ReplyDeleteAs we see the politicization of the canonization process, the less meaning both canonization and the idea of infallibility have in out lives. There were some certain saints in my lifetime, some of them were not Roman Catholic. In fact my daughter attended a mass at an Ecumenical Catholic Church, the priest was consecrated in the OLd Catholic Church--- one of those valid but illicit organizations like the Greek Orthodox. The name of this Church was St. Martin Luther KIng. Now that’s a saint not so hard to believe in.
Dennis I'm kind of thinking that in some in some instances sainthood is an honorary award to pay back people and their supporters who have financially contributed directly to the Vatican. Maciel, had he not proven to be utterly less than saintly, would have been another such case.
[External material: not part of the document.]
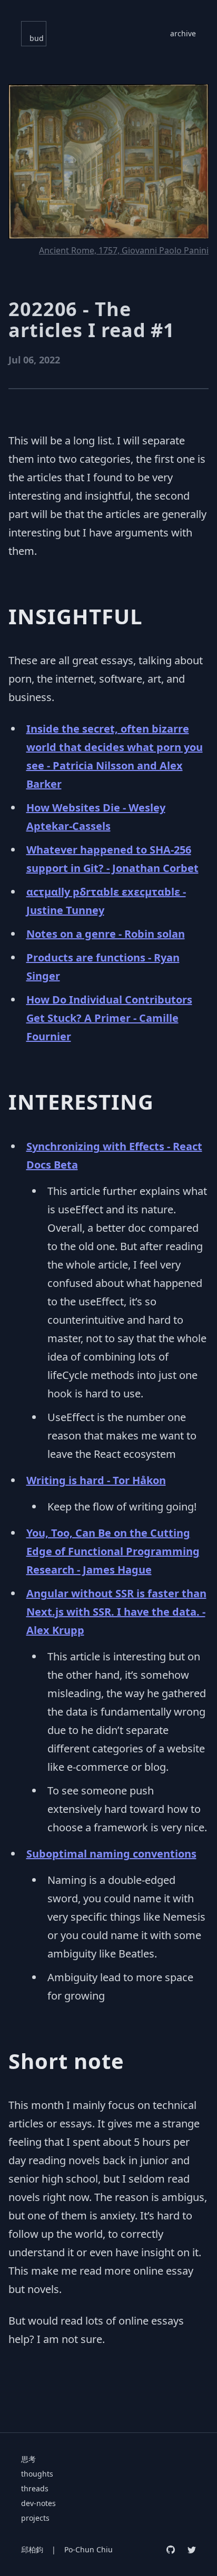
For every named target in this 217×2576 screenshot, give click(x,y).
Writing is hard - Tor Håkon (96, 1480)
He had all the other window dressing down pat.
ReplyDeleteThe Vatican has a history of awarding honorary titles for services rendered. But I sometimes wonder if too much of this becomes all frosting and no cake.
The truth is for all of JPII's saint factory, there still are very few lay saints, so how much relevance do these saints lives really have for the average Catholic. The people I consider saints, at least in their influence on my life, would never ever be considered, and not because they didn't lead saintly lives, but because such a concept was meaningless to them.